Claim: $A'$ is regular open. In other words, we must show that any point $x$ belonging to an open interval $J$ contained in the closure $\overline{A'}$ of $A'$ does, in fact, belong to $A'$. Note that $J$ is disjoint from $A''$ (since $J$ is contained in the closure of $A'$). Now let $0<r<x$ be a rational number in $J$: this $r$ belongs to exactly one of the $I_n$; and the center $q_n$ of this $I_n$ must be to the right of $J$ (i.e., $\sup J\leq q_n$), since $J$ is disjoint from $I''_n$. Thus, $r$ is in $I_n$ and less than $q_n$, so it belongs to $I'_n$; and so does $x$ since $r<x<q_n$. This shows that $x$ both belongs to $I'_n$, and in particular, to $A'$, as claimed.

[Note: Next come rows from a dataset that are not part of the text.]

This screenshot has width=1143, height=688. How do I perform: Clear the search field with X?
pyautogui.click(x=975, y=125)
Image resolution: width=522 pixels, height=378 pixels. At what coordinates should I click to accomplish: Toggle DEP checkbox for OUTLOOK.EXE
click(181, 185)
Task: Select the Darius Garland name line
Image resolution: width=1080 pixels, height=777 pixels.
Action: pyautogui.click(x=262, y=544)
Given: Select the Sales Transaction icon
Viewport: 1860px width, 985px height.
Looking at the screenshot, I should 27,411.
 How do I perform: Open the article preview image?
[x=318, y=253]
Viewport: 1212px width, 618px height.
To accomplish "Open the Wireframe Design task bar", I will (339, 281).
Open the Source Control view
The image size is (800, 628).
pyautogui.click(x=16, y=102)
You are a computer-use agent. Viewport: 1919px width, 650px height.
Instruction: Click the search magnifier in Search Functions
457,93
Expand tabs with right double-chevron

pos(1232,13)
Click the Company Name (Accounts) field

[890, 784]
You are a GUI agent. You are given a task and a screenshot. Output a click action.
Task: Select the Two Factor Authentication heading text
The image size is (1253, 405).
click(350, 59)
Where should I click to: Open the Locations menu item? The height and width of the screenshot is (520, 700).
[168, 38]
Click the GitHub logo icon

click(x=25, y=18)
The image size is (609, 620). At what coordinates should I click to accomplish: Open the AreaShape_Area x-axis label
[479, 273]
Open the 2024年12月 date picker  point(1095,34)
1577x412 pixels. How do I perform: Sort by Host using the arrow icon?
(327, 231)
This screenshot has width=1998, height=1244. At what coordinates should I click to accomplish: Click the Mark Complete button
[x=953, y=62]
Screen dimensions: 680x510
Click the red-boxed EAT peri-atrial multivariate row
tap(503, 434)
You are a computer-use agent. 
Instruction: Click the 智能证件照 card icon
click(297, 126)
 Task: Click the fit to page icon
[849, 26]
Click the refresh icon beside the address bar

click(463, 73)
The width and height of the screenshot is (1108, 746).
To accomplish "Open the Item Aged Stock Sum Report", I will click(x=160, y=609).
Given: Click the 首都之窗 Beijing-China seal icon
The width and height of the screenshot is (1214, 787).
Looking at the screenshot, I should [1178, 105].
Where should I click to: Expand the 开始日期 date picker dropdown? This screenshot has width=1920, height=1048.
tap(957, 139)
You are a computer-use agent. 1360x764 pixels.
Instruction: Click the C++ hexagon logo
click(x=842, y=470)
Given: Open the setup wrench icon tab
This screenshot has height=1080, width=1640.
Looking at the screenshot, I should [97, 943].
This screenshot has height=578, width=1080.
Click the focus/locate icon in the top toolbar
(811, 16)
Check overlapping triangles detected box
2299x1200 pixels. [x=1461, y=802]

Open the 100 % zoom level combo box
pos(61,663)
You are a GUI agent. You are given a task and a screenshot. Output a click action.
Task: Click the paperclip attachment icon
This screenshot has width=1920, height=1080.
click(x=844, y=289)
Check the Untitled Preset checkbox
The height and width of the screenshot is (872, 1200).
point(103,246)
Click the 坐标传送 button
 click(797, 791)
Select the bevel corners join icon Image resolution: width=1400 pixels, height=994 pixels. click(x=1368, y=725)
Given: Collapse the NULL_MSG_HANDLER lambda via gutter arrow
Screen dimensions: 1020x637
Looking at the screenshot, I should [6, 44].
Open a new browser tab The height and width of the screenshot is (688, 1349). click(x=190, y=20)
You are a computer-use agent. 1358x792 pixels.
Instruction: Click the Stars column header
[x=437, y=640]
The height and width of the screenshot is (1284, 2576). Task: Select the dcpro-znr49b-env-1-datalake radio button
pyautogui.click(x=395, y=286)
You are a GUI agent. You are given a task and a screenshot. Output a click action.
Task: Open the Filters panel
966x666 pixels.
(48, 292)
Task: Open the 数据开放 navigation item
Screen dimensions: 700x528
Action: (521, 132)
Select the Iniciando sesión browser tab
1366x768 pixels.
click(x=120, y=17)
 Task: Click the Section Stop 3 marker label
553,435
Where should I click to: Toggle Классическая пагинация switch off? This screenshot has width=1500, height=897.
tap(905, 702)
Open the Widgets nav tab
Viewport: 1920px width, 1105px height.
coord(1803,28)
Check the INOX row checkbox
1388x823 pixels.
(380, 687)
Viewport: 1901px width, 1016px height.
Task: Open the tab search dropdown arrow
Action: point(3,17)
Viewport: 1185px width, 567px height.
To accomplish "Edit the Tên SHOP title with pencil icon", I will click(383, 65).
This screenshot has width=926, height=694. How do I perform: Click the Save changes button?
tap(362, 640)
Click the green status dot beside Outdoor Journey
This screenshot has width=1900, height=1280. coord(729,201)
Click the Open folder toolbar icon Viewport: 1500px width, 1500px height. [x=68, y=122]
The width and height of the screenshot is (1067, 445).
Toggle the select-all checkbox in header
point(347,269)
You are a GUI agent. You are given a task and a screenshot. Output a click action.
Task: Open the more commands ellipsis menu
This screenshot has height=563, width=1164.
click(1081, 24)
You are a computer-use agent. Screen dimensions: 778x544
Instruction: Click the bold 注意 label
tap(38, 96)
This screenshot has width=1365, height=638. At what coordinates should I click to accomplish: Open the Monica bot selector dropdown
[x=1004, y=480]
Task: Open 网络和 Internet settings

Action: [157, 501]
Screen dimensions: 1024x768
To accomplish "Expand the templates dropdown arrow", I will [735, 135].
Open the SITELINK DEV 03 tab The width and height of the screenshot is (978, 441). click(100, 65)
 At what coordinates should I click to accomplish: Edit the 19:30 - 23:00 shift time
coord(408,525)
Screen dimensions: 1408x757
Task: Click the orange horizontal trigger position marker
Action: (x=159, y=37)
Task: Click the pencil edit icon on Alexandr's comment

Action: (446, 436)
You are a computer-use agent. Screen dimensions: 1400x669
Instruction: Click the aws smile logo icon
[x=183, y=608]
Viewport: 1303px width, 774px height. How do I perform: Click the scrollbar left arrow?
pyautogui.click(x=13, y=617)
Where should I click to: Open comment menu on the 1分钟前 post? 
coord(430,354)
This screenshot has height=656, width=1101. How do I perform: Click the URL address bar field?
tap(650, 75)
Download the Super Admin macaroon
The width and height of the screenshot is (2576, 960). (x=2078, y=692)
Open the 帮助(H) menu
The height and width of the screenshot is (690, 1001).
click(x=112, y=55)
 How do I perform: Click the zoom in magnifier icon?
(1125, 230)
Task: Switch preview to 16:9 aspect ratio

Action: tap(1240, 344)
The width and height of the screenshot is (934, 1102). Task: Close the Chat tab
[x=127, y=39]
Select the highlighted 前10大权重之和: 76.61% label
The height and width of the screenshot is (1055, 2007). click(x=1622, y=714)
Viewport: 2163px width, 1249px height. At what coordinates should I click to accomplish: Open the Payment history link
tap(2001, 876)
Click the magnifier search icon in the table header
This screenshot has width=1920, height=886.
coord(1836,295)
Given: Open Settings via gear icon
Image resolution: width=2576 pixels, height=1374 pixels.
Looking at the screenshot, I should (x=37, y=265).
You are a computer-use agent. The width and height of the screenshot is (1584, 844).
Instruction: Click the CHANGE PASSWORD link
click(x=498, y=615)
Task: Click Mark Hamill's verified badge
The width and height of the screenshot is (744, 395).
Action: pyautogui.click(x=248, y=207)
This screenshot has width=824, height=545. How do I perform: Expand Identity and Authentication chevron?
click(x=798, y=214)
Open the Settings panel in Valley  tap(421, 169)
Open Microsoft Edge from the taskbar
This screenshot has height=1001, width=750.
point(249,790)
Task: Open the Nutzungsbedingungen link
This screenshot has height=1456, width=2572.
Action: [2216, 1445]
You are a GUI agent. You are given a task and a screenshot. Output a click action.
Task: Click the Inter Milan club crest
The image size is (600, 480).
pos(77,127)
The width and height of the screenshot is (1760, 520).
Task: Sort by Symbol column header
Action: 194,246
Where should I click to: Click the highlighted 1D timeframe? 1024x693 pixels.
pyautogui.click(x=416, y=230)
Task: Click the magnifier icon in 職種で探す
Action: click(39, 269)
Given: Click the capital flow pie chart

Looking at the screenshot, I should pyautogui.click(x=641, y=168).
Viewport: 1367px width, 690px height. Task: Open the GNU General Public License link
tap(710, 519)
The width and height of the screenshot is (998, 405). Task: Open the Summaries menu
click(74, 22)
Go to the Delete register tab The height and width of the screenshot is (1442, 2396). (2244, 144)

Of course, similarly, $A''$ is regular open. On the other hand, the closure $\overline{A'\cup A''}$ of $A'\cup A''$ contains every rational number between $0$ and $1$, so it is $[0,1]$ (i.e., $A' \cup A''$ is dense).

Now by construction, the (Lebesgue) measure of $I_n$ is $<2^{-n}\,\varepsilon$, so that of $A$ is $<\varepsilon$, and in particular, so is that of $A'\cup A''$. Since $A'\cup A''$ is dense, the boundary $\partial(A'\cup A'')$ of $A'\cup A''$ has positive measure; but since $\partial(A'\cup A'') = (\overline{A'}\cup\overline{A''}) \setminus (A'\cup A'')$ equals $(\overline{A'}\setminus A') \cup (\overline{A''}\setminus A'') = (\partial A') \cup (\partial A'')$, at least one of $A'$ and $A''$ has a boundary with positive measure.

(Equivalently: recall that the Jordan-measurable sets in $[0,1]$ are exactly those whose boundary has (Lebesgue, or equivalently, Jordan) measure zero; so we are looking for an example of a regular open set in $[0,1]$ that is not Jordan-measurable. Now $A'\cup A''$ is not Jordan-measurable since it is dense with Lebesgue-measure $<\varepsilon$, and since Jordan measure is finitely additive, this means that at least one of $A'$ and $A''$ is not Jordan-measurable.)